El cardenal Omella a los nuevos sacerdotes: «La forma de vida es más importante que lo que hagáis»
Ante más de 1.600 personas que han llenado la nave del templo, el cardenal Joan Josep Omella, arzobispo de Barcelona, ha dirigido un mensaje a los nuevos sacerdotes sobre la importancia de la manera de vivir el ministerio.
«Vuestra forma de vida como sacerdotes es más importante que lo que hagáis. Vivid amando y no acumulando acciones.
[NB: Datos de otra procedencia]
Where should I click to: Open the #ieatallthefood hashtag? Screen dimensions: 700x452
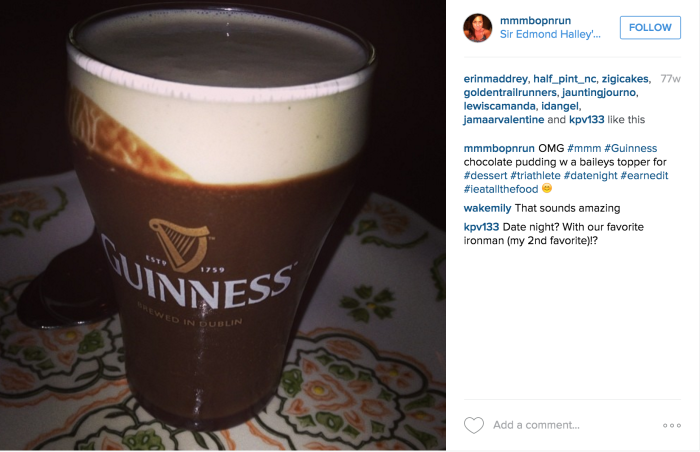click(x=501, y=189)
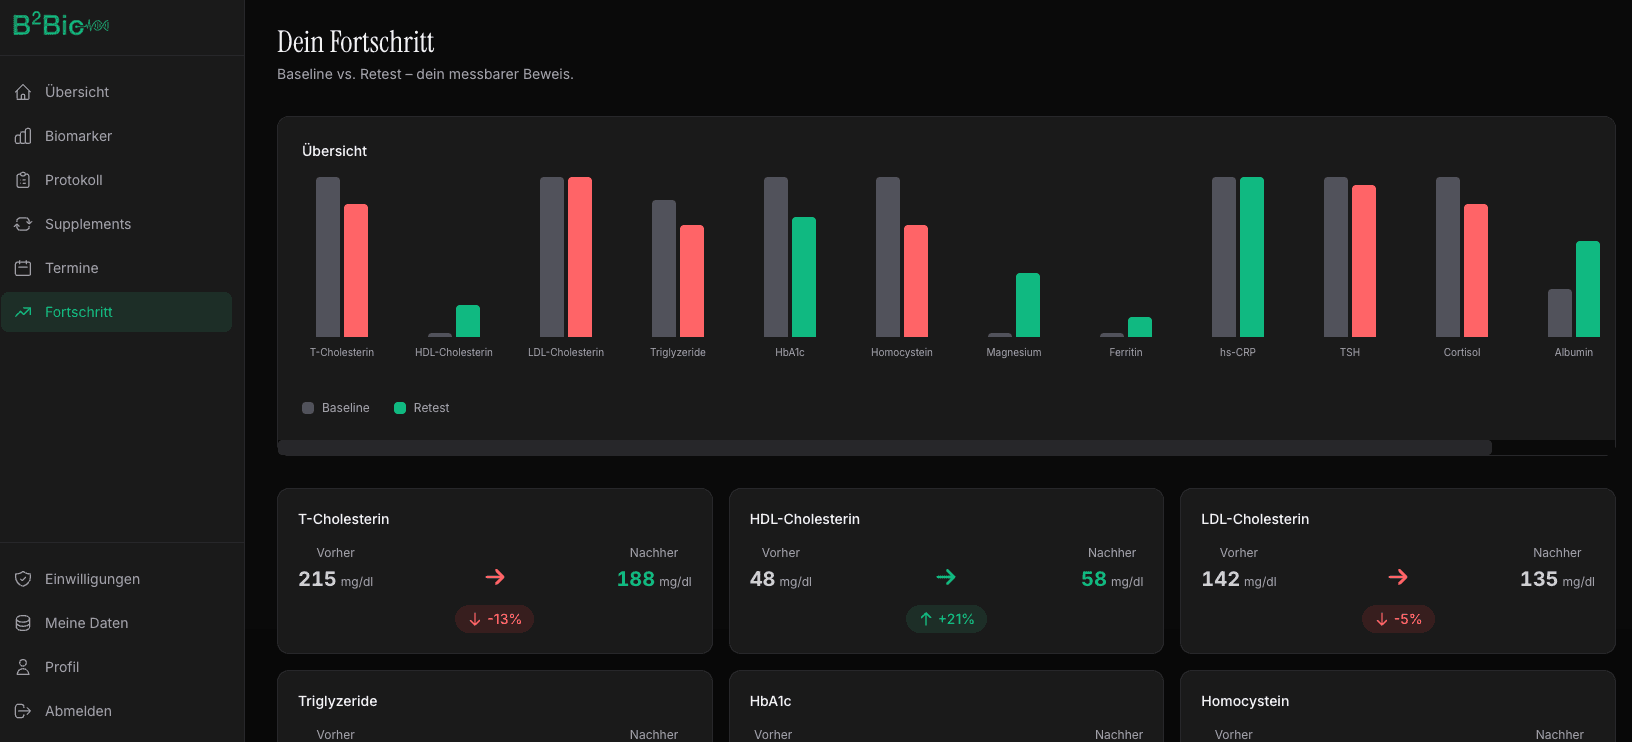This screenshot has height=742, width=1632.
Task: Click the database icon for Meine Daten
Action: [x=23, y=623]
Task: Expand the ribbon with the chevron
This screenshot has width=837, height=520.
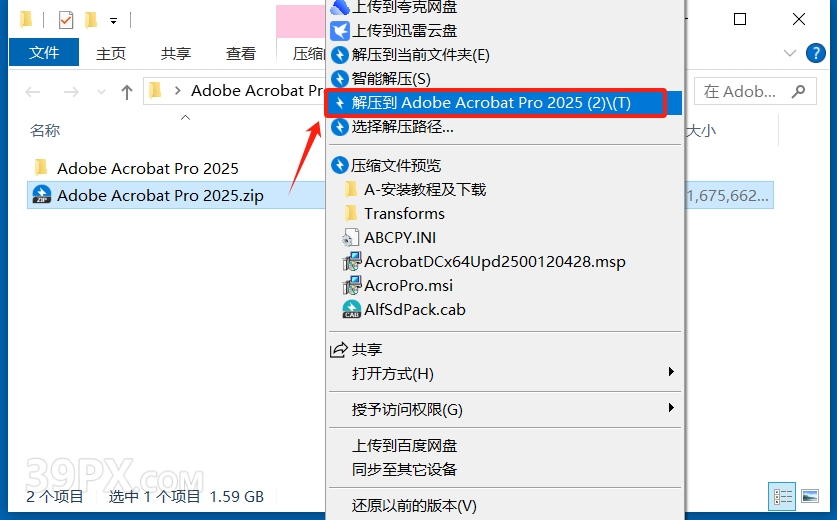Action: pyautogui.click(x=789, y=53)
No por mucho hacer vais a ser mejores sacerdotes, sino por cómo amáis y vivís vuestro ministerio», ha afirmado el cardenal.
Unidad, fraternidad y comunión
El prelado barcelonés también ha destacado que «vivir la unidad y la fraternidad en el presbiterio es más importante que dejarse absorber por el trabajo». Asimismo, ha señalado que «cooperar es más importante que trabajar solo, aunque inicialmente pueda parecer más eficiente».
Durante la homilía, el arzobispo ha recordado que «la comunión es más importante que la acción». En el contexto de una Iglesia sinodal, el cardenal Omella ha subrayado que «acompañar espiritualmente a los colaboradores es más importante que trabajar al máximo posible de forma aislada».
Finalmente, el cardenal Omella ha concluído con una reflexión sobre el camino comunitario: «Cuando elegimos caminar juntos renunciando a todo deseo individualista, tal vez caminamos más despacio, pero llegaremos más lejos». El arzobispo ha terminado agradeciendo el sí de los nuevos presbíteros por entregar su vida al pueblo de Dios.
Mn. Salvador Bacardit, rector del Seminario Conciliar de Barcelona, ha celebrado la ordenación y ha valorado que «estas celebraciones nos llenan de alegría y esperanza. El testimonio de los nuevos ordenados es el mejor estímulo para la Pastoral vocacional y para nuestros seminaristas».